Task data START

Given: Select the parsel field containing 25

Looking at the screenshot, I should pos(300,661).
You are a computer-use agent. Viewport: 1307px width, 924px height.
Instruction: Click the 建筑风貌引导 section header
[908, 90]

Task data END

Exercise brief: What is needed here is an exact copy of all the entries.

Written solution:
Given: Select the parsel field containing 25

Looking at the screenshot, I should pos(300,661).
You are a computer-use agent. Viewport: 1307px width, 924px height.
Instruction: Click the 建筑风貌引导 section header
[908, 90]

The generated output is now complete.